Come altrove nei Caraibi, gruppi di sostegno locali stanno impugnando la legge anti-sodomia della Giamaica. L’arcivescovo Dufour, di fronte alla richiesta di attivisti di chiarire la posizione della Chiesa cattolica sulla criminalizzazione di atti consenzienti tra partner dello stesso sesso, ha detto di non sentire “bisogno di fare alcuna speciale dichiarazione” relativa al dibattito in Giamaica. Tuttavia, l’arcivescovo Dufour ha richiamato l’attenzione sullo svilimento e sulla persecuzione di gruppi religiosi che si oppongono ai diritti per le minoranze sessuali e di genere. Tali dichiarazioni sono scoraggianti. All’arcivescovo Dufour e ad altri leader della Chiesa giamaicana è sfuggita un’importante opportunità di dare sostanza alla posizione della Santa Sede.

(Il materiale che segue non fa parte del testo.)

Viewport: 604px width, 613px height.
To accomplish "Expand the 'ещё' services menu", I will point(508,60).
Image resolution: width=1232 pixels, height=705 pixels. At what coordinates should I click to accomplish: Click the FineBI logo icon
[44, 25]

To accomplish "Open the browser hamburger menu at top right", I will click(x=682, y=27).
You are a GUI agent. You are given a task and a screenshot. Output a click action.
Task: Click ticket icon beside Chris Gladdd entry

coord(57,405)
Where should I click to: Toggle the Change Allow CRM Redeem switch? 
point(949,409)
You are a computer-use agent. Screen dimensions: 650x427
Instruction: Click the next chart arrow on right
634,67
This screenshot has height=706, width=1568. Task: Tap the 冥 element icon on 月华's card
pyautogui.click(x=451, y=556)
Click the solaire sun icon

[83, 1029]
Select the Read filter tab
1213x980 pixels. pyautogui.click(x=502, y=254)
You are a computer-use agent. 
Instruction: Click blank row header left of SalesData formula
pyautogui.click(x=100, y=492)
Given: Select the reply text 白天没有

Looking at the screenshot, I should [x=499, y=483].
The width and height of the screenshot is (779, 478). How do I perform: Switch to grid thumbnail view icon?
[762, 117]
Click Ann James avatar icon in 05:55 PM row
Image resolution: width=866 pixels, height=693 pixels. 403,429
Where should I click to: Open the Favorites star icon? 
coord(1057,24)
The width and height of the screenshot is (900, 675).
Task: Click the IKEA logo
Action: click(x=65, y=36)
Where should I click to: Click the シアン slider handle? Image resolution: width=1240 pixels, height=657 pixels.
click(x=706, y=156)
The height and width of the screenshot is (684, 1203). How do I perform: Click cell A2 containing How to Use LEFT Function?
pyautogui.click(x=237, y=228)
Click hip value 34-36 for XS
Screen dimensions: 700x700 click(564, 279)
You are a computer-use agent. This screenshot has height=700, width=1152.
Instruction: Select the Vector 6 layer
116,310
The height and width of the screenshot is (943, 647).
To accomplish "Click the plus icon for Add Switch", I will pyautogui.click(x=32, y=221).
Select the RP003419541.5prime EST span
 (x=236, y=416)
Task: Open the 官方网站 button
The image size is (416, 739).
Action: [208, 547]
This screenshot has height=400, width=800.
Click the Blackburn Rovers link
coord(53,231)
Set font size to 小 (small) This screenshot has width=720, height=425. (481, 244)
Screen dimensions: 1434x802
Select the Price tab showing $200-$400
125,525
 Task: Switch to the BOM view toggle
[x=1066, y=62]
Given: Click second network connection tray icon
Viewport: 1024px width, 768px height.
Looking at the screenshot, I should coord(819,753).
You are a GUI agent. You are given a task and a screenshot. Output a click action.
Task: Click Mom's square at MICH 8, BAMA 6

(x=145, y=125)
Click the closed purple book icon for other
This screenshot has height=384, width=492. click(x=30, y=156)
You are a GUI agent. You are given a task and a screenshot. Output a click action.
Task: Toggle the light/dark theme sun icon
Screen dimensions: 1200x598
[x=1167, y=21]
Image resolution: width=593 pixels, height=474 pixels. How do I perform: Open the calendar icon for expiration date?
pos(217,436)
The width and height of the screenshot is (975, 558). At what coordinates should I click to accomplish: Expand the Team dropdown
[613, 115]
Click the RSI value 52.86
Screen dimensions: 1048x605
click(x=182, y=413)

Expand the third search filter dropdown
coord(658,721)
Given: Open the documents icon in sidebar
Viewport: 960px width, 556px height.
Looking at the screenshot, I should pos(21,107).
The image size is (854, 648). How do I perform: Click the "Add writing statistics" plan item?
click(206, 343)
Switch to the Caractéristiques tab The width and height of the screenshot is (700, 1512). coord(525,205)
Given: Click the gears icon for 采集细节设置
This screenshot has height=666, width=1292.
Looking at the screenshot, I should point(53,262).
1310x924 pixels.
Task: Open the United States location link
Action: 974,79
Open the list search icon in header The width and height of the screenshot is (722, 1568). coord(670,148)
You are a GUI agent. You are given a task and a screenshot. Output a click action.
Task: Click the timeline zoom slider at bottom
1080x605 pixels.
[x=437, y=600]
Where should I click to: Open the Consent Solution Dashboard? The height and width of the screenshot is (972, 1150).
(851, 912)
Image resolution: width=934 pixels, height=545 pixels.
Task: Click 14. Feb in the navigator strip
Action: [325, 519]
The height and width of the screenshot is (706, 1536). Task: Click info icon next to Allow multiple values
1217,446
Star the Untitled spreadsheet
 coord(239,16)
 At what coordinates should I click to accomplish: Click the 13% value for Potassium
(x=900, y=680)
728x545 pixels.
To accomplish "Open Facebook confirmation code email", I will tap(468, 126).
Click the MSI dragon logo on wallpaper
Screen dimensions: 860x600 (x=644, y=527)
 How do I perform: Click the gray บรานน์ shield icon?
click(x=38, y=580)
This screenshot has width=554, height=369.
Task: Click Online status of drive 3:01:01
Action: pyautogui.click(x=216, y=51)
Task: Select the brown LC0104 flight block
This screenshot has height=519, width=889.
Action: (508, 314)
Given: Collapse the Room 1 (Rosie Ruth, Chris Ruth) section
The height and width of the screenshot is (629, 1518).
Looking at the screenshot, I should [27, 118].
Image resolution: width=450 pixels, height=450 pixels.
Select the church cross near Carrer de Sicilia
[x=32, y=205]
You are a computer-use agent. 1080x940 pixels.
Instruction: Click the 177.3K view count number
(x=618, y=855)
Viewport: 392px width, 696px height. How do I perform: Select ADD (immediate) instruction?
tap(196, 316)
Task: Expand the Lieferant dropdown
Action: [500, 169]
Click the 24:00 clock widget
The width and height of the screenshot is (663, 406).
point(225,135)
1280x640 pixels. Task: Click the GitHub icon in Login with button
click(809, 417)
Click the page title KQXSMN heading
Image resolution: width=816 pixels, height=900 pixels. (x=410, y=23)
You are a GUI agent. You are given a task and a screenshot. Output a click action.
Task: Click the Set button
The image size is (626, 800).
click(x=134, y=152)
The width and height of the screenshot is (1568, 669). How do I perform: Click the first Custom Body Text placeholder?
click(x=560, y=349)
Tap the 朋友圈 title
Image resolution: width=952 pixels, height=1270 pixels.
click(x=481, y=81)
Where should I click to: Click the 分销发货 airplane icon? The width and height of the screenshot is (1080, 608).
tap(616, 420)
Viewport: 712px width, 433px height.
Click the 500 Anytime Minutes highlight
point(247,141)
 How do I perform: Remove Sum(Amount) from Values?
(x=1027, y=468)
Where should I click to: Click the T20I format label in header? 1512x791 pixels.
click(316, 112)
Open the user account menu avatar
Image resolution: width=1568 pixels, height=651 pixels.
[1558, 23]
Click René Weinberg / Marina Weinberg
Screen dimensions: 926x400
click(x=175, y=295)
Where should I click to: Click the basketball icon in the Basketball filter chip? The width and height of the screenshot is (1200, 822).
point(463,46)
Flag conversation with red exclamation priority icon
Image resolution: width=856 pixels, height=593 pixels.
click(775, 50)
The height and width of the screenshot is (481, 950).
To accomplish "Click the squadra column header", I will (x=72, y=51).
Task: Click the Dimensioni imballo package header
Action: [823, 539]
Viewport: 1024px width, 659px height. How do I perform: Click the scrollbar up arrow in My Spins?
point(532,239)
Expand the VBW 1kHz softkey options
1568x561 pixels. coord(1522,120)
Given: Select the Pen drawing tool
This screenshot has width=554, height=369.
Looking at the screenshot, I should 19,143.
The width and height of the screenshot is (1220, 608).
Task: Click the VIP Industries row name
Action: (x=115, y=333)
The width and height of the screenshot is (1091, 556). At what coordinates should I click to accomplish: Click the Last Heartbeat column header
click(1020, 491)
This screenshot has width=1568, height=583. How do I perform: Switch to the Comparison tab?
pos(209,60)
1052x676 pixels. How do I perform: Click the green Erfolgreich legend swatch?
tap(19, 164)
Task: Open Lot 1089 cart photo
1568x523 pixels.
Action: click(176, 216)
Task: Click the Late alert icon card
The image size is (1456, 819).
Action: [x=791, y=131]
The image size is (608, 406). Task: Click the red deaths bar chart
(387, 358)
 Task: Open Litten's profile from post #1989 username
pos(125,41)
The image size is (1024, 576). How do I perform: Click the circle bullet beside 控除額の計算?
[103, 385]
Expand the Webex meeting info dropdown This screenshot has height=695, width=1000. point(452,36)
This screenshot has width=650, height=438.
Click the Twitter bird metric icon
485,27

Le dichiarazioni e le azioni dei leader della Chiesa hanno un impatto profondo sull’ambiente sociale in cui vivono persone appartenenti a minoranze sessuali e di genere. Occorre che i leader della Chiesa facciano una distinzione tra la condanna morale di certi atti e relazioni e l’avallo, implicito o meno, di violenze e persecuzioni. La mancata distinzione non solo contravviene i precetti della Chiesa, ma contribuisce a creare un clima di ostilità che mette a repentaglio vite umane. L’anno prossimo il Sinodo dei Vescovi continuerà a discutere le pratiche pastorali della Chiesa relative alla famiglia. Mentre i leader della Chiesa continuano a discutere sula moralità delle unioni dello stesso sesso, e se gli omosessuali debbano essere accolti nella Chiesa o meno, farebbero anche bene a condannare categoricamente e con chiarezza la violenza che le minoranze sessuali e di genere subiscono in varie comunità in tutto il mondo.

 

Celso Perez è un Gruber fellow a Human Rights Watch. È diventato dottore in giurisprudenza presso la facoltà di legge di Yale, e ha ottenuto laurea e Master in Etica teologica al Boston College.